De que vive a academia?

A academia, que é este gigante, vive com um financiamento do governo da ordem dos 300 e tal mil euros, um financiamento da Fundação para a Ciência e a Tecnologia, que no ano passado foi de 40 mil euros, mas que este ano com as cativações é passou a ser de 30 mil e qualquer coisa, e de todas as receitas próprias que conseguirmos. Ao todo, uma verba que não chega a 500 mil euros e que tem de chegar para preservar todo este edifício que começou a ser construído ainda no século XVI e o que ele contém. Não é tarefa fácil.

Quais são, para si, as grandes ameaças que traz 2018?

A maior ameaça é o desconhecimento. Se a academia não estiver mais presente na sociedade, se não for mais conhecida do cidadão comum, não conseguirá levar para a frente a sua missão, que é proporcionar saber e cultura de qualidade.

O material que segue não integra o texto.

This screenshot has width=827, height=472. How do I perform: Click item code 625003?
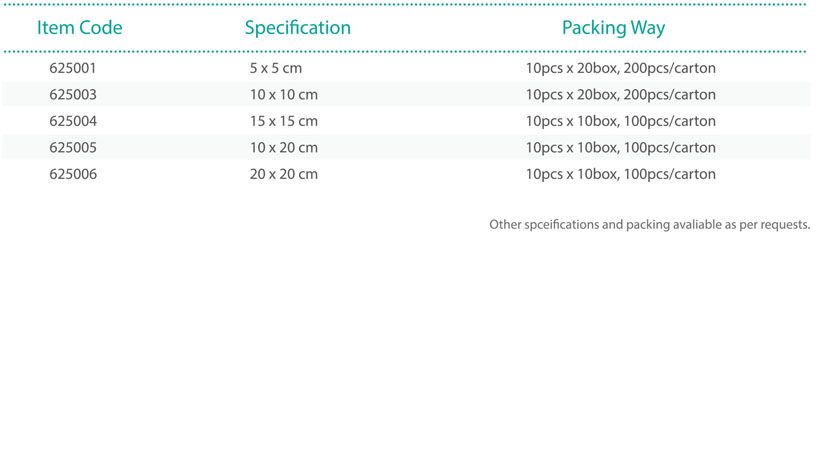coord(73,95)
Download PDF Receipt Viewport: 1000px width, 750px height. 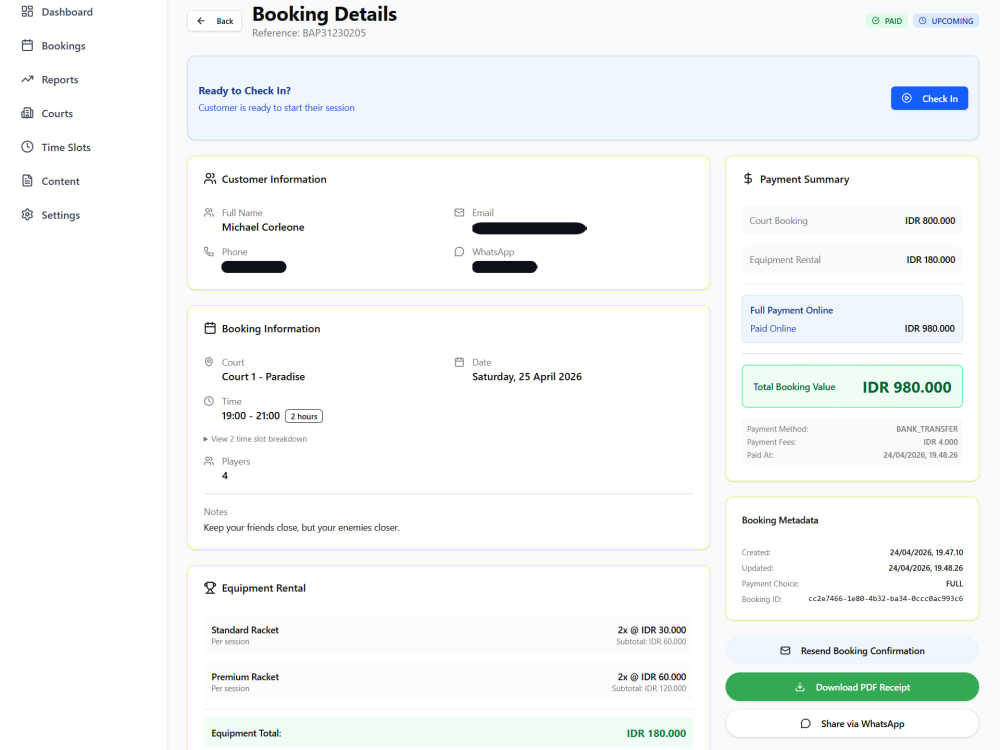[x=852, y=687]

Isso é também já um desejo para este novo ano?

Penso que não é pedir muito continuar a sentir-me motivada com vida e com esperança para que novas coisas aconteçam a bem de Portugal, de cada um de nós e da ciências. E mesmo o nosso saber estar na vida depende da ciência e daquilo que nos proporciona. Para a academia, o que eu gostaria é que fosse reconhecida como tal, que o país e os órgãos decisores olhassem para ela como um tesouro. E que a própria academia fosse capaz de se mostrar com a sua qualidade a todos os que dela possam e queira usufruir.